This invention relates to an electrosurgical instrument and an electrosurgery system including the instrument and a radio frequency generator system for treatment of tissue, wherein the operative site and distal portion of such an instrument are immersed in an aqueous solution during use to vaporise, coagulate, desiccate or otherwise thermally modify such tissues.
Electrosurgery has been used in surgical practice for over fifty years and during that time has seen a number of improvements to enhance safety and performance in more challenging surgical environments. One such challenge has been the emerging use of minimal access or endoscopic techniques to perform an ever increasing range of surgical procedures.
Traditional monopolar and bipolar electrosurgical devices have been widely used in endoscopic surgery but have suffered from a number of technical disadvantages, particularly when the operative site is distended or irrigated with aqueous solutions. Such solutions are commonly employed to improve endoscopic visualisation and are usually introduced to the body cavity through a specific channel provided in the endoscope itself. The immersion of electrosurgical instruments in aqueous solutions introduces a number of technical hurdles in terms of insulation and preventing power dissipation to the solution rather than the target site.
Monopolar electrosurgery requires the aqueous solution to be non-conductive in order to operate efficiently. Despite use of solutions such as Dextrose, Sorbitol and Glycine which have very low values of electrical conductance, tissue and bodily fluids released during the operation can significantly increase the conductance of fluids bathing the target site. This usually necessitates increasing power output to overcome losses to the solution in order to maintain performance. Increasing power output increases the recognised risk of inadvertent burns to the patient or operator when using monopolar arrangements.

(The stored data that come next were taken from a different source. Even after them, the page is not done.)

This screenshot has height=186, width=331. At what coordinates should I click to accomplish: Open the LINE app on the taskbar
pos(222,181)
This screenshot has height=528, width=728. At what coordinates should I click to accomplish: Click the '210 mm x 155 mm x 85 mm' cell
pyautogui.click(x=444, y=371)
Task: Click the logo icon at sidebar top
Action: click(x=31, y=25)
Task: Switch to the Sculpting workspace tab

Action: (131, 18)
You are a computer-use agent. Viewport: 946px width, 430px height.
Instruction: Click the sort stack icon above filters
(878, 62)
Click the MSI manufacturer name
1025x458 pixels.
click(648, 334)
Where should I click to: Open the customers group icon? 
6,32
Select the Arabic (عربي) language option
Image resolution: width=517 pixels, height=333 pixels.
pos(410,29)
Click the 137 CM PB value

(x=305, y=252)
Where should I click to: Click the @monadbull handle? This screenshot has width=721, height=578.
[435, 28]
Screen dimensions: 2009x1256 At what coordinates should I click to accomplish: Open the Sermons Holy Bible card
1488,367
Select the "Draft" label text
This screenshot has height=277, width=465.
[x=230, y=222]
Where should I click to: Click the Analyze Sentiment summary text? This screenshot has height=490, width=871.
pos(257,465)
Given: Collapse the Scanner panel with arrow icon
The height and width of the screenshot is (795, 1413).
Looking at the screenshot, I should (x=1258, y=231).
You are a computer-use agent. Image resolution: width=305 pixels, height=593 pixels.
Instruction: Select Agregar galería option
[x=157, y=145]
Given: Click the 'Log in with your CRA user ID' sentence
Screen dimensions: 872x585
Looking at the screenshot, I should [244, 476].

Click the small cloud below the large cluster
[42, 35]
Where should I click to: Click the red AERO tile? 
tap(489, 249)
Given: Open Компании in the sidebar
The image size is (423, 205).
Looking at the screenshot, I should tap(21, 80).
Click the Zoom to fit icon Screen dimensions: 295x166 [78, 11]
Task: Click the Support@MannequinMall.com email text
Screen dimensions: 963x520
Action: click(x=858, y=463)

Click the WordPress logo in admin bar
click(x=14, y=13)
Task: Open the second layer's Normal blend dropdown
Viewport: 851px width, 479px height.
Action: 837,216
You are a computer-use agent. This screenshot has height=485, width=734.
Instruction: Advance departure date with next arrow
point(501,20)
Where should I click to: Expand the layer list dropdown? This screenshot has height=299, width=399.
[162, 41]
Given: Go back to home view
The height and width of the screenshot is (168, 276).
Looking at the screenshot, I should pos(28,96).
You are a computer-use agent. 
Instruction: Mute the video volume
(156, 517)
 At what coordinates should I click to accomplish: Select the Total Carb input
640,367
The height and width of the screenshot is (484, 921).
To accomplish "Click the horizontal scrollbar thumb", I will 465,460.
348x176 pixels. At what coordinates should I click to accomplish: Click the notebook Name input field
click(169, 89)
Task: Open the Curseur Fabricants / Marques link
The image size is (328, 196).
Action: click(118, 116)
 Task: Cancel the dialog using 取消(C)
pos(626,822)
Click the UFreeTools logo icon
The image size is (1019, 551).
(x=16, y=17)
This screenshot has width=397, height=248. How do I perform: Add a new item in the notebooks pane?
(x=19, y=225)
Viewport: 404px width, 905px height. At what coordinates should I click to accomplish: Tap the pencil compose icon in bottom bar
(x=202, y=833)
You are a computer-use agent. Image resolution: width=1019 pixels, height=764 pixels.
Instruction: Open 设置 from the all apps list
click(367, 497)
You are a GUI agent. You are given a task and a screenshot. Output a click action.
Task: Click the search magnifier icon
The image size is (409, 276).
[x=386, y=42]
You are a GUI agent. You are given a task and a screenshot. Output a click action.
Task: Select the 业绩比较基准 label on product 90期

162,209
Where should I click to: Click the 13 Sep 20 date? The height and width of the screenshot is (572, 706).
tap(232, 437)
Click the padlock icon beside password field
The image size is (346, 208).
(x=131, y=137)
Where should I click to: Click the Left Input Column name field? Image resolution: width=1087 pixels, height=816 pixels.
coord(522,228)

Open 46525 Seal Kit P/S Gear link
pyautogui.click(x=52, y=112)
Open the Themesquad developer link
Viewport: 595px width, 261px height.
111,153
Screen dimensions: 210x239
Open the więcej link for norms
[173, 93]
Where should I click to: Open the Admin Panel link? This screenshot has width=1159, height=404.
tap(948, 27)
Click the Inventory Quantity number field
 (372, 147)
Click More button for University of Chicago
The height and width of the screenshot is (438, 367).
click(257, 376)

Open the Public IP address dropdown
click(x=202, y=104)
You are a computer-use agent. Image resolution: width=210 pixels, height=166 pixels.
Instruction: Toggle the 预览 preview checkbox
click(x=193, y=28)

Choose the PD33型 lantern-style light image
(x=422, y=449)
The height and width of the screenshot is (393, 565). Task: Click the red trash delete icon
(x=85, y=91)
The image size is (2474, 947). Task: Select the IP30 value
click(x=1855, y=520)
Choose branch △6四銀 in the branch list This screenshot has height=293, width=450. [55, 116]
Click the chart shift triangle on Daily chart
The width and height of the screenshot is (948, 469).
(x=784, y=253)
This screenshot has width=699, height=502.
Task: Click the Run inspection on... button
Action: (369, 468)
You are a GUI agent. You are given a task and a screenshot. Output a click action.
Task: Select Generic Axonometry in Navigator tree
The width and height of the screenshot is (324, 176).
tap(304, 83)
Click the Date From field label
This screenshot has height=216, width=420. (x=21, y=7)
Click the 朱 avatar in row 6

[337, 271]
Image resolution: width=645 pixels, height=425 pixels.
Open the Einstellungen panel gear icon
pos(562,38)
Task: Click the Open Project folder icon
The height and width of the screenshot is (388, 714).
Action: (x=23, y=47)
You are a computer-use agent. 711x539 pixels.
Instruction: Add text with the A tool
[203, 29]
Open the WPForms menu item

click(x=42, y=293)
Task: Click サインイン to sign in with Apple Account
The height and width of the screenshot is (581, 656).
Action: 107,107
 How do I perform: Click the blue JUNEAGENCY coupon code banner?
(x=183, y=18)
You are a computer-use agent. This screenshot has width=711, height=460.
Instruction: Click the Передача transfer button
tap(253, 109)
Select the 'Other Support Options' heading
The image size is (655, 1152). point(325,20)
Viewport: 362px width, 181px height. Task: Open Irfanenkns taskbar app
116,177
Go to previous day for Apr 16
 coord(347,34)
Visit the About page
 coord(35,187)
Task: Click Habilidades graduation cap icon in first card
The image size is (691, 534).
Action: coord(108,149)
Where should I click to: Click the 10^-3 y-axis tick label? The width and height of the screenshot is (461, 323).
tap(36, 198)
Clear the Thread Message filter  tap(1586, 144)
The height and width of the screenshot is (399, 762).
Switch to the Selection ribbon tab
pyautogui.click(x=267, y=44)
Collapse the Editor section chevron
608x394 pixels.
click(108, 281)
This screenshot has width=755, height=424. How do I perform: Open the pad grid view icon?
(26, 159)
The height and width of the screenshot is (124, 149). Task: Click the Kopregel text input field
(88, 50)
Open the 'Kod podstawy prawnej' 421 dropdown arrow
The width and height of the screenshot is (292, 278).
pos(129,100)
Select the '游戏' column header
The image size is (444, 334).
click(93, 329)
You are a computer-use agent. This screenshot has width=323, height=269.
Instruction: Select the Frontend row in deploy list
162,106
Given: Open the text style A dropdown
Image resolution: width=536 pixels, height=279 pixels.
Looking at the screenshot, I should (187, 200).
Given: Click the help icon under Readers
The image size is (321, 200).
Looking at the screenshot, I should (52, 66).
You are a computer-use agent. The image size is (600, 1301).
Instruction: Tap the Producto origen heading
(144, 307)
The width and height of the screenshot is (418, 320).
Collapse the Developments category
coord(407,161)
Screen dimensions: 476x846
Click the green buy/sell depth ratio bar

Burns associated with monopolar arrangements can be avoided, albeit in an instrument with limited power, by use of capacitive coupling in a return path between tissue adjacent the operative site and the conductive casing of a self-contained battery-powered instrument such as that disclosed in the applicant""s International Application No. WO97/15237. This device has a single exposed electrode and with an integral generator inside a metallic handheld casing and is intended for dry field use at high frequencies. The casing, acts as a conductor capacitively coupled to its surroundings to provide a capacitive return path from tissue being treated to the generator within the casing. The impedance of the return path is widely variable due to the varying degree to which the instrument is capacitively coupled to the surgeon""s hand and the variable juxtaposition of surrounding conductive masses. A thin plastics coating is provided over the casing to prevent direct electrical contact with conductive masses.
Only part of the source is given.